Multiple sclerosis (MS) is the most common neurological condition in young adults in the USA, affecting around 350,000 people.
Multiple sclerosis is a disease of the central nervous system (brain and spinal cord). The disease process is one of episodes where white matter within the brain or spinal cord becomes inflamed and then destroyed by the person's own immune system. These inflamed areas become scarred, giving the disease its name: multiple areas of hardening (sclerosis) within the brain or spinal cord. Many of these episodes do not cause any symptoms, but when sudden symptoms occur the person is said to have had a relapse.
MS can occur at any age, but symptoms are mostly first seen between the ages of 20 and 40. Women are more than twice as likely to develop MS as men. MS is a lifelong condition, but it is not terminal. Most people with MS can expect to live as long as someone without the condition. However, about 20% of patients with MS have a considerably shortened life.

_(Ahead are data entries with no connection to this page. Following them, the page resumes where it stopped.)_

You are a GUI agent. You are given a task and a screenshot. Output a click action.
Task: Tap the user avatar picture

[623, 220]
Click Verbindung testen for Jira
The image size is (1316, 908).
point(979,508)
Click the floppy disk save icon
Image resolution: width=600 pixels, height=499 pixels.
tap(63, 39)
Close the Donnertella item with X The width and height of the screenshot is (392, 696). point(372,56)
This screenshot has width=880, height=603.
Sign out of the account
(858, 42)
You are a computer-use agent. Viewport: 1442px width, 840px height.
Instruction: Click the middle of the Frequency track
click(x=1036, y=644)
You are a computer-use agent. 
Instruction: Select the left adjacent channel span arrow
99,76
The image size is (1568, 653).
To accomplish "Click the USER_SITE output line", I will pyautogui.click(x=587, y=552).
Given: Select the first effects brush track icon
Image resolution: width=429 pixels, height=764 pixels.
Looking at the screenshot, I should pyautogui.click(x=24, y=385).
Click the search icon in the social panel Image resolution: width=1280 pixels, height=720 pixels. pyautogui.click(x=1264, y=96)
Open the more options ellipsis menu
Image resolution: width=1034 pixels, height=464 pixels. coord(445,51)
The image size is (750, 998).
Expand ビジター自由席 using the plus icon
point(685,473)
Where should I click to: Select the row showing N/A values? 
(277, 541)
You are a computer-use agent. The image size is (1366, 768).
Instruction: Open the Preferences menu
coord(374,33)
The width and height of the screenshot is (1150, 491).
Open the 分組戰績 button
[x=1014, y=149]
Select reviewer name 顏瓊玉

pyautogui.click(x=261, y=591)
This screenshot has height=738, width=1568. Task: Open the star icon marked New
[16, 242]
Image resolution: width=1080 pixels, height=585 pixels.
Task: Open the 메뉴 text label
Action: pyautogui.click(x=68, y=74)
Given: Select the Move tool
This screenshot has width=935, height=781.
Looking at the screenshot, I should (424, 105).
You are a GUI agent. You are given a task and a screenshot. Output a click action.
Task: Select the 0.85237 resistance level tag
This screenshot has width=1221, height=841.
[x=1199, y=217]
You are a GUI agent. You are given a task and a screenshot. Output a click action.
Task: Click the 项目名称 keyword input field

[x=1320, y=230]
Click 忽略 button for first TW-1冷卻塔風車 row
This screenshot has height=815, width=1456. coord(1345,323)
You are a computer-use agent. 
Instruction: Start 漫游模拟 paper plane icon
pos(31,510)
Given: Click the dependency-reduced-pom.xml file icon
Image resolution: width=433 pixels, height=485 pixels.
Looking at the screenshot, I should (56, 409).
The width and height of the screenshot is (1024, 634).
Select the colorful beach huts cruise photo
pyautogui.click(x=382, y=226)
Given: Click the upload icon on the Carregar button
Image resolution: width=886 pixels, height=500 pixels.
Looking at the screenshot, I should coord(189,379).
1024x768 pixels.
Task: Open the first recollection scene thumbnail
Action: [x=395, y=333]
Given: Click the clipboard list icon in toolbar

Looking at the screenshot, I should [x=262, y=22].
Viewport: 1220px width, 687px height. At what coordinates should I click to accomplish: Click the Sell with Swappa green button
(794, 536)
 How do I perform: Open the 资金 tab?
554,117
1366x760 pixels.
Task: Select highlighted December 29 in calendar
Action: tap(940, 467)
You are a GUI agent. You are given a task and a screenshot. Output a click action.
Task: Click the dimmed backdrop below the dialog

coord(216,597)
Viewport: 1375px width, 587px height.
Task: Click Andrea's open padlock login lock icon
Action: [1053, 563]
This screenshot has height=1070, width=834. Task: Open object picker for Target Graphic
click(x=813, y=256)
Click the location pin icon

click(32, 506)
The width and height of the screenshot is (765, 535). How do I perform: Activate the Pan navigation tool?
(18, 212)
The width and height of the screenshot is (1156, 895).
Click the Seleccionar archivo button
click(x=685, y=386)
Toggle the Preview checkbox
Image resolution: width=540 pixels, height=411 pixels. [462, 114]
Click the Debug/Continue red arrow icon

There are three main types of MS:
- Relapsing MS
Relapsing MS symptoms come and go. Periods of good health or remission are followed by sudden symptoms or relapses
- Secondary progressive MS
Secondary Progressive MS follows on from relapsing MS. There are gradually more or worsening symptoms with fewer remissions an estimated 50% of those with relapsing/remitting MS develop secondary progressive MS during the first 10 years of their illness.
- Primary progressive MS
Primary progressive MS from the beginning, symptoms gradually develop and worsen over time (10 to 15% of people at onset).
MS usually starts in early adult life. Once present the disease never goes away; there is no cure and the person lives with the diagnosis for life. For many people with MS, the disease causes little trouble, but for others it causes problems that can affect all aspects of their own life and that of their family.